#### SOURCE MATERIAL

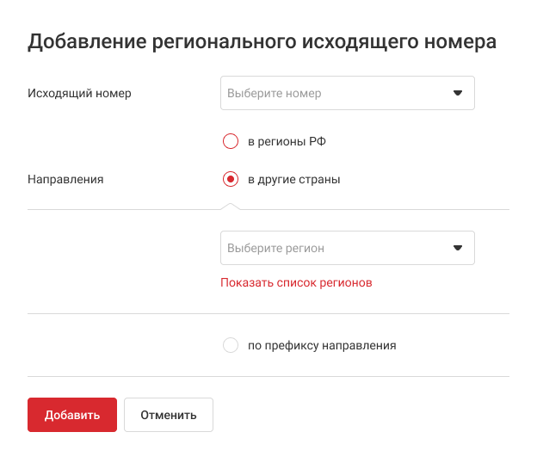Viewport: 537px width, 463px height.
Task: Click the red dot inside selected radio
Action: pyautogui.click(x=230, y=180)
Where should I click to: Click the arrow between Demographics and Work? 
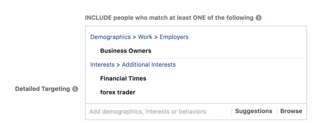(134, 37)
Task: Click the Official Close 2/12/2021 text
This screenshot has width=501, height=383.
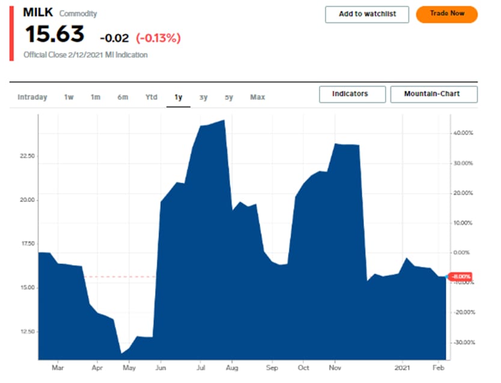Action: [85, 55]
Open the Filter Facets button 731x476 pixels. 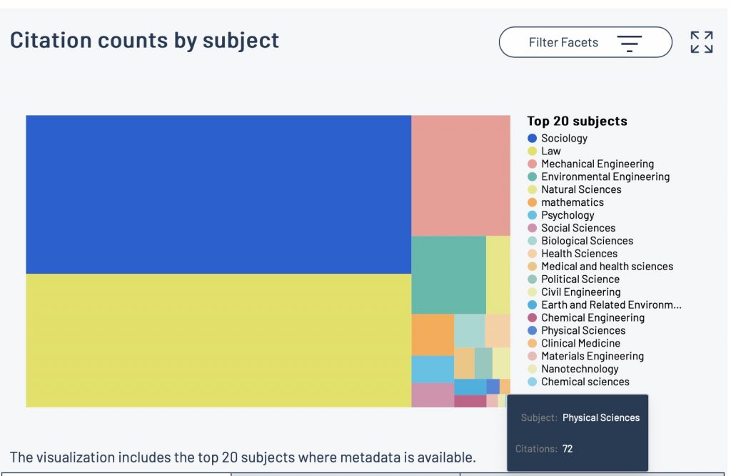pos(585,42)
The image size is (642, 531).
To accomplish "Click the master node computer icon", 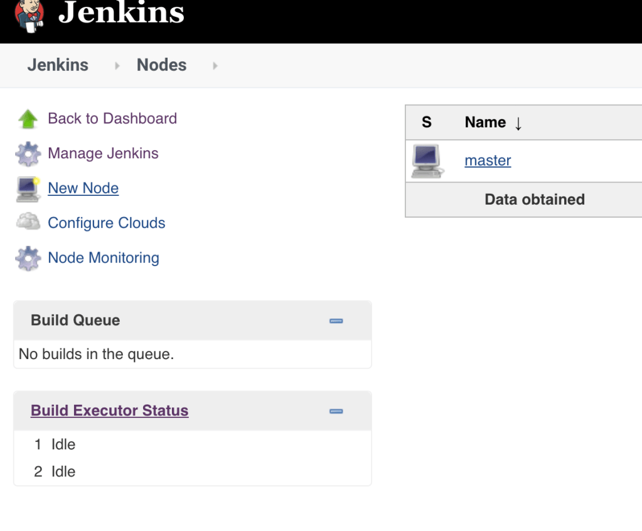I will click(427, 161).
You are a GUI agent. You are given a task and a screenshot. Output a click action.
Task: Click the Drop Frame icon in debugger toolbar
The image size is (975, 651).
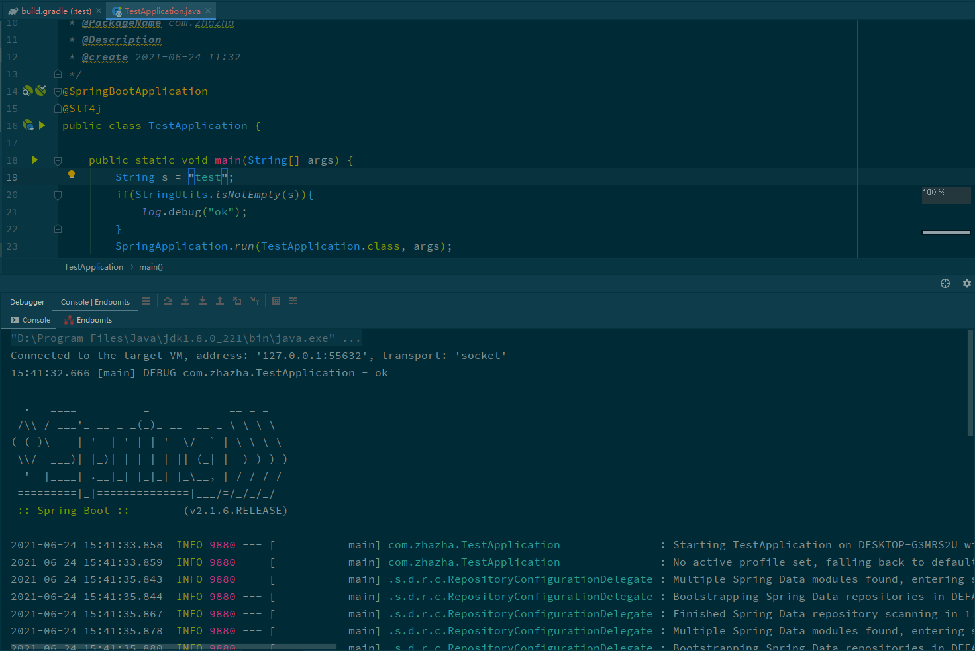237,300
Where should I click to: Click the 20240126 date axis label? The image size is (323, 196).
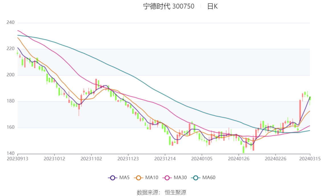[238, 159]
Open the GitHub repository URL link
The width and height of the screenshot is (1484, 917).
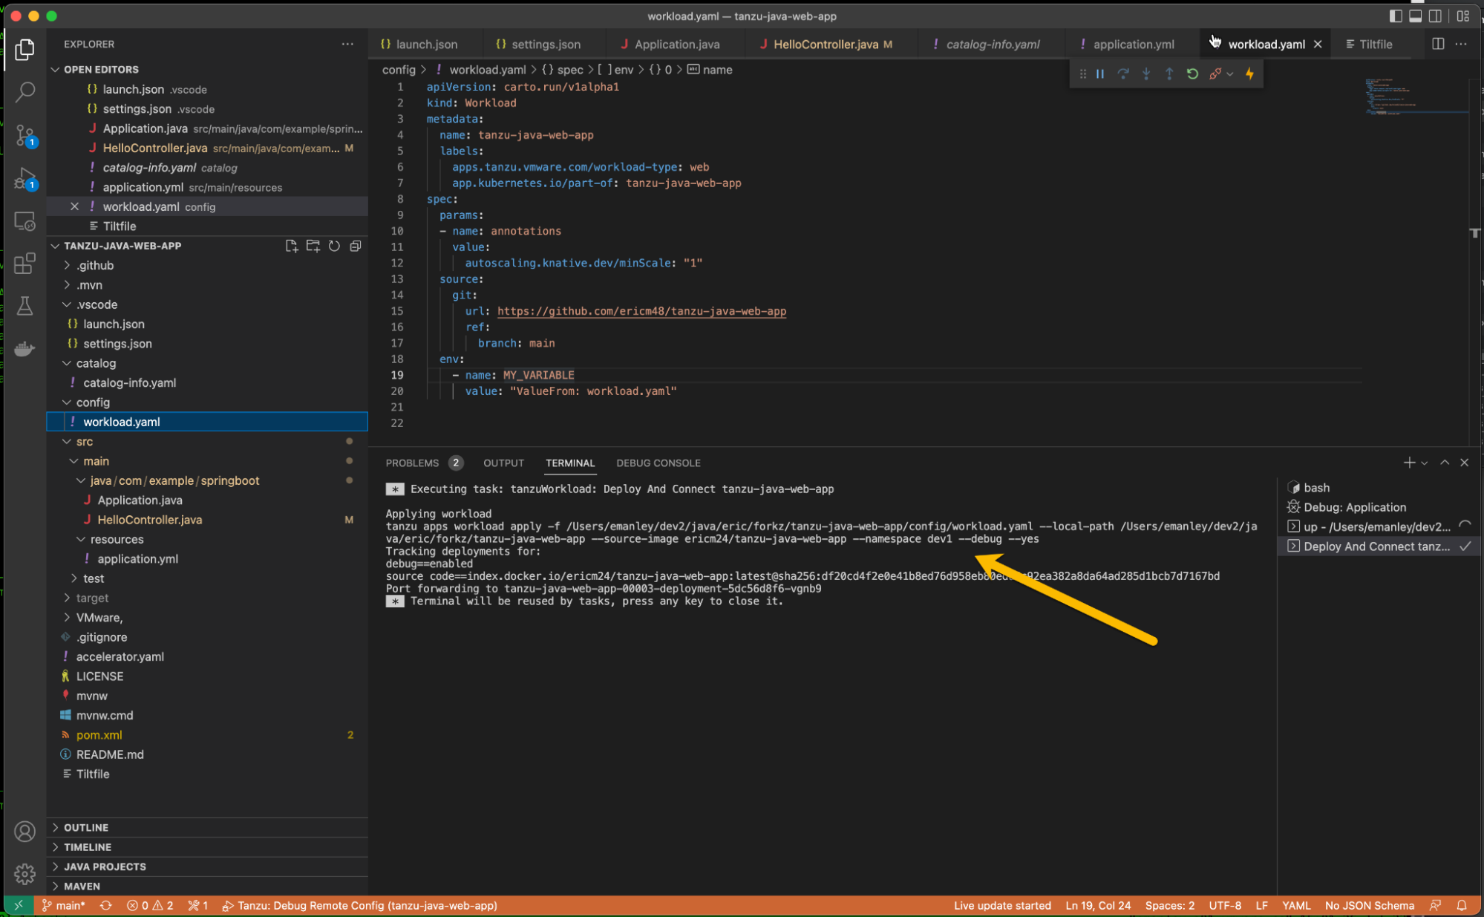tap(641, 311)

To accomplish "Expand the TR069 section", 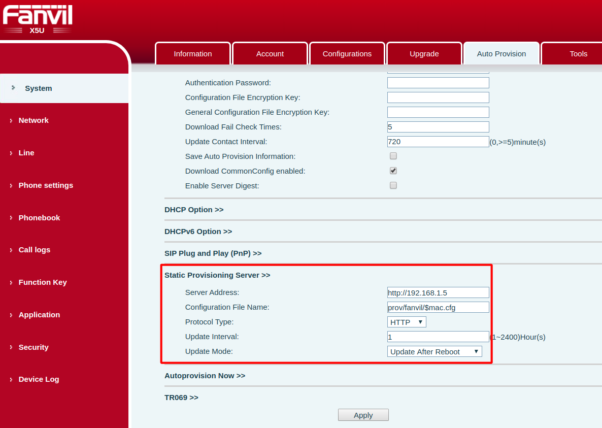I will pos(181,398).
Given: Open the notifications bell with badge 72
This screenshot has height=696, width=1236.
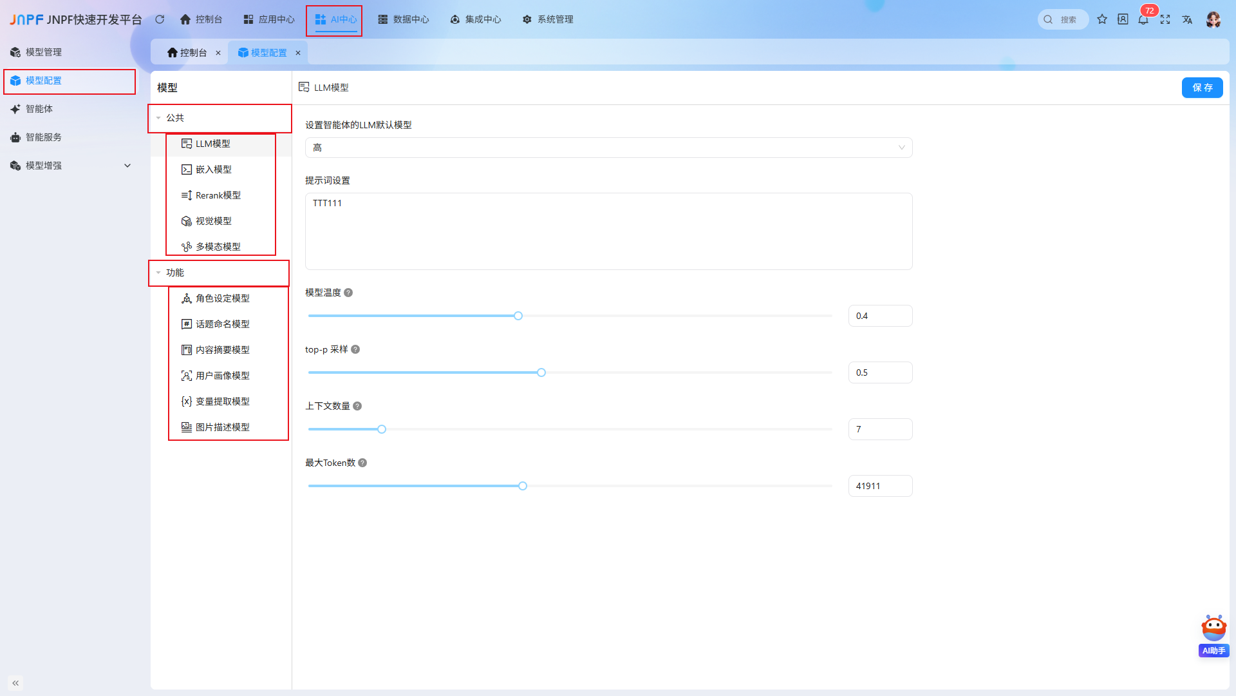Looking at the screenshot, I should [x=1143, y=19].
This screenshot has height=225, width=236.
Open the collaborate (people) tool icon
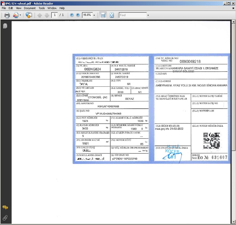16,15
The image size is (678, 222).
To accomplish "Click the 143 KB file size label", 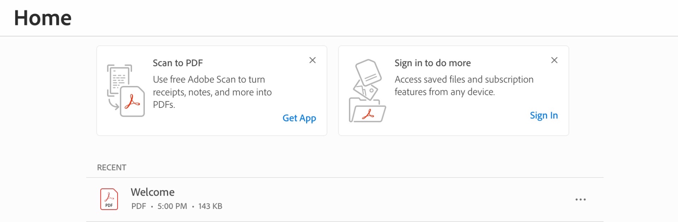I will point(210,206).
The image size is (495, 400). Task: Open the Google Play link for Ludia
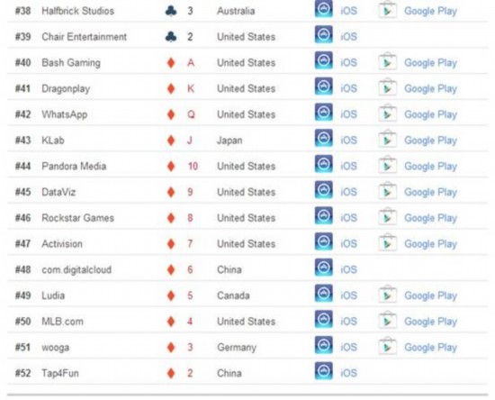(430, 295)
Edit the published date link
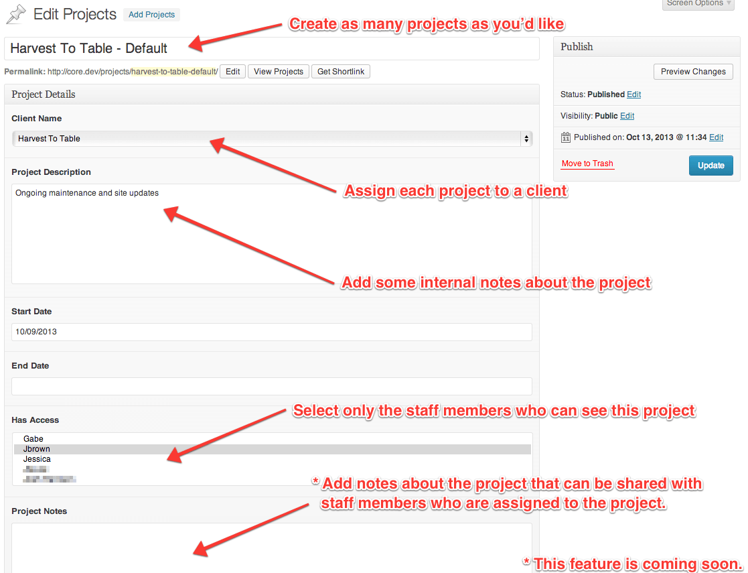 tap(716, 137)
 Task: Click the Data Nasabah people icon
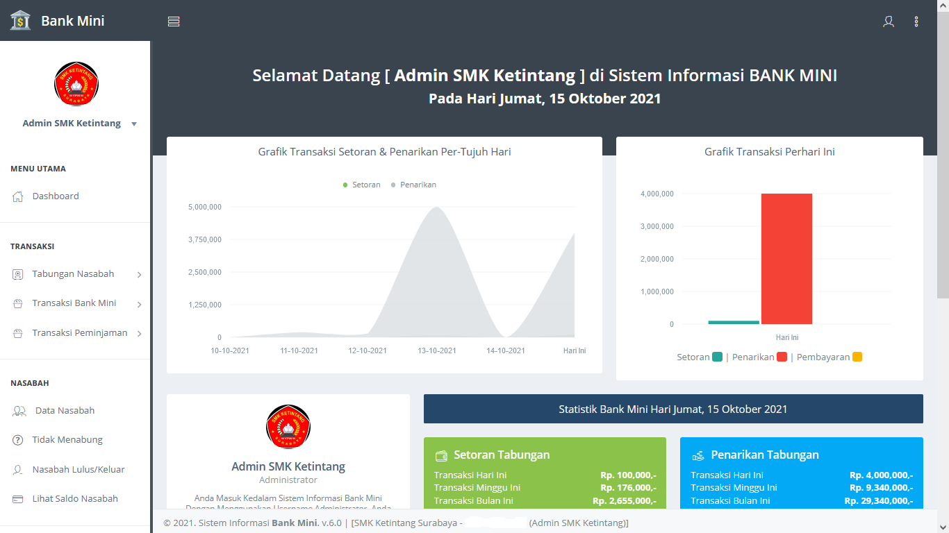coord(19,411)
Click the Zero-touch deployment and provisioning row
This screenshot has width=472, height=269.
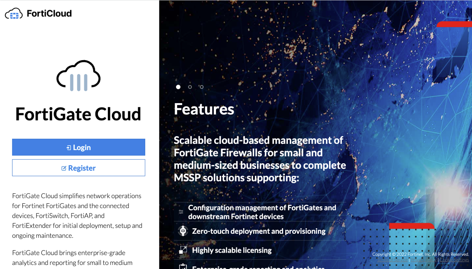(x=258, y=231)
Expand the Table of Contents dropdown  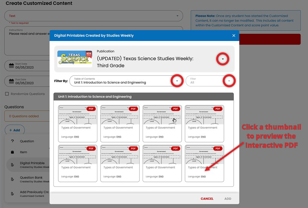177,81
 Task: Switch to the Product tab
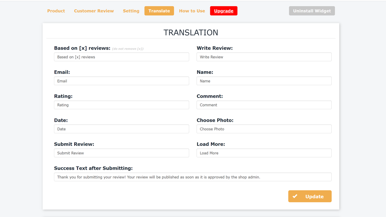pyautogui.click(x=56, y=11)
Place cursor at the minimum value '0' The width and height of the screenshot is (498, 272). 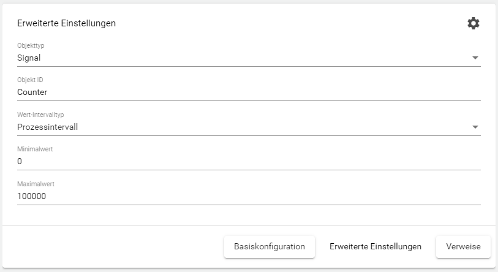tap(20, 162)
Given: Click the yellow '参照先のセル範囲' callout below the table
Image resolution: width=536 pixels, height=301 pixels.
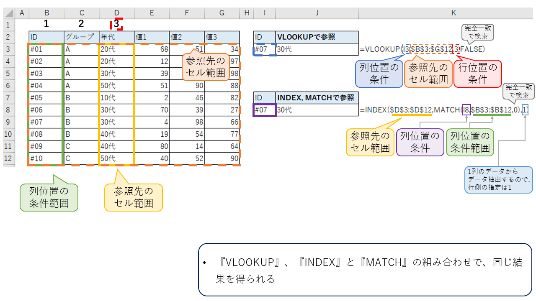Looking at the screenshot, I should point(133,197).
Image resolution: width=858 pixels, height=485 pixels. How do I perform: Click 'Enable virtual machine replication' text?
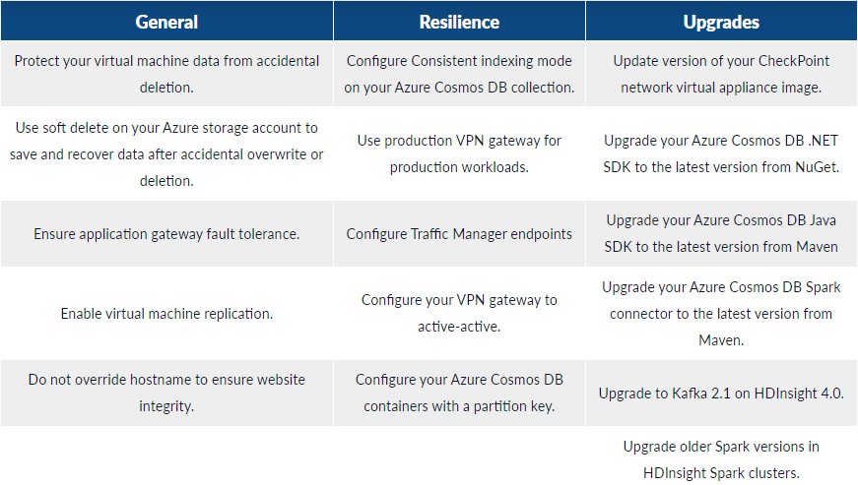tap(166, 314)
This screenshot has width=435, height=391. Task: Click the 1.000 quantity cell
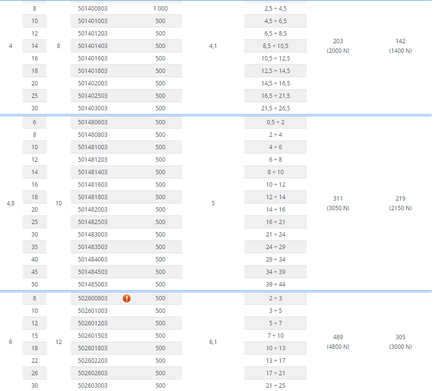pyautogui.click(x=160, y=9)
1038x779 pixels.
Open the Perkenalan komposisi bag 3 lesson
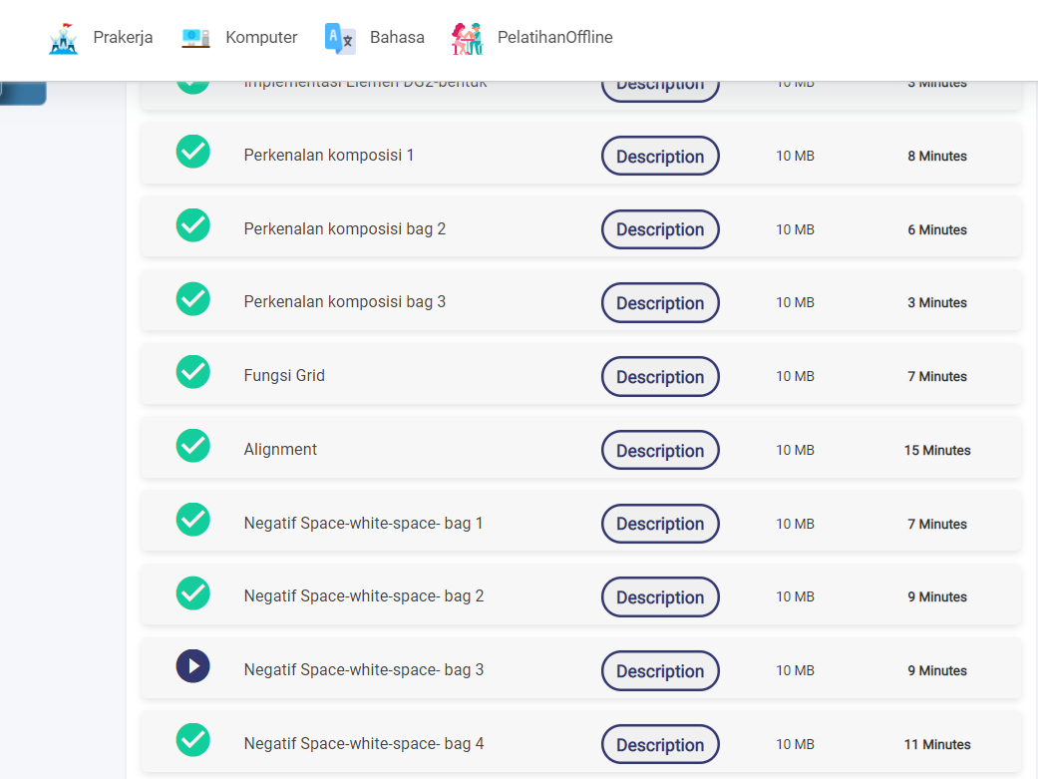tap(344, 302)
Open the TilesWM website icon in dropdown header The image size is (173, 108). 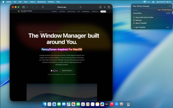click(170, 6)
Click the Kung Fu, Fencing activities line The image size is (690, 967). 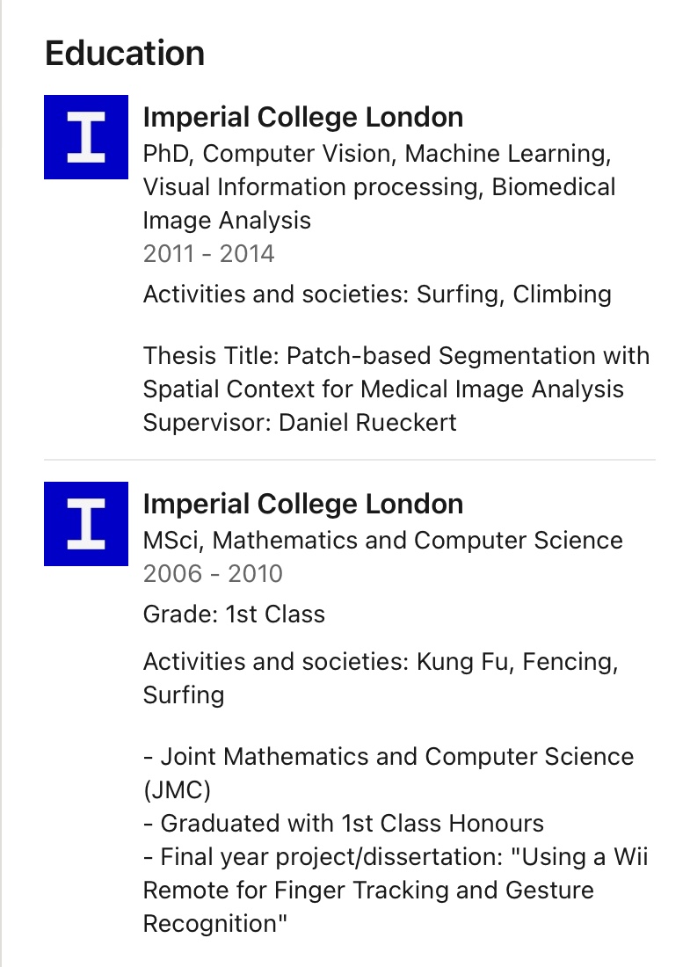click(x=381, y=662)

########

**WHAT IS EXPECTED:** Extract each line of the records above that contains the word "resolution", and reproduce every such line in full.

**TASK ANSWER:**
Image resolution: width=536 pixels, height=301 pixels.
Image resolution: width=858 pixels, height=485 pixels. How do I perform: Click 'Enable virtual machine replication' text?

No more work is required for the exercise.